Тут у жертвоприношения есть реальная функция, а проблема замещения ставится на уровне всего коллектива. Жертва не замещает того или иного находящегося под особой угрозой индивида, не приносится тому или иному особо кровожадному индивиду — она одновременно и замещает сразу всех членов сообщества, и сразу им всем приносится. Жертвоприношение защищает сразу весь коллектив от его собственного насилия, оно обращает весь коллектив против жертв, ему самому посторонних. Жертвоприношение фокусирует на жертве повсеместные начатки раздора и распыляет их, предлагая им частичное удовлетворение.

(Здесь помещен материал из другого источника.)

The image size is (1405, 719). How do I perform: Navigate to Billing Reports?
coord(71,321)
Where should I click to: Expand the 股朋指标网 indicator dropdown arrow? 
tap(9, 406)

Если отказаться считать теологию жертвоприношения, то есть интерпретацию, которую оно само о себе предлагает, последним словом о нем, то быстро замечаешь, что наряду с этой теологией существует и другой религиозный дискурс о жертвоприношении. В принципе этот дискурс подчинен вышеназванной теологии, но фактически (по крайней мере, до известного пункта) не зависит от нее. Этот второй дискурс намного более интересен: он имеет касательство к социальной функции жертвоприношения.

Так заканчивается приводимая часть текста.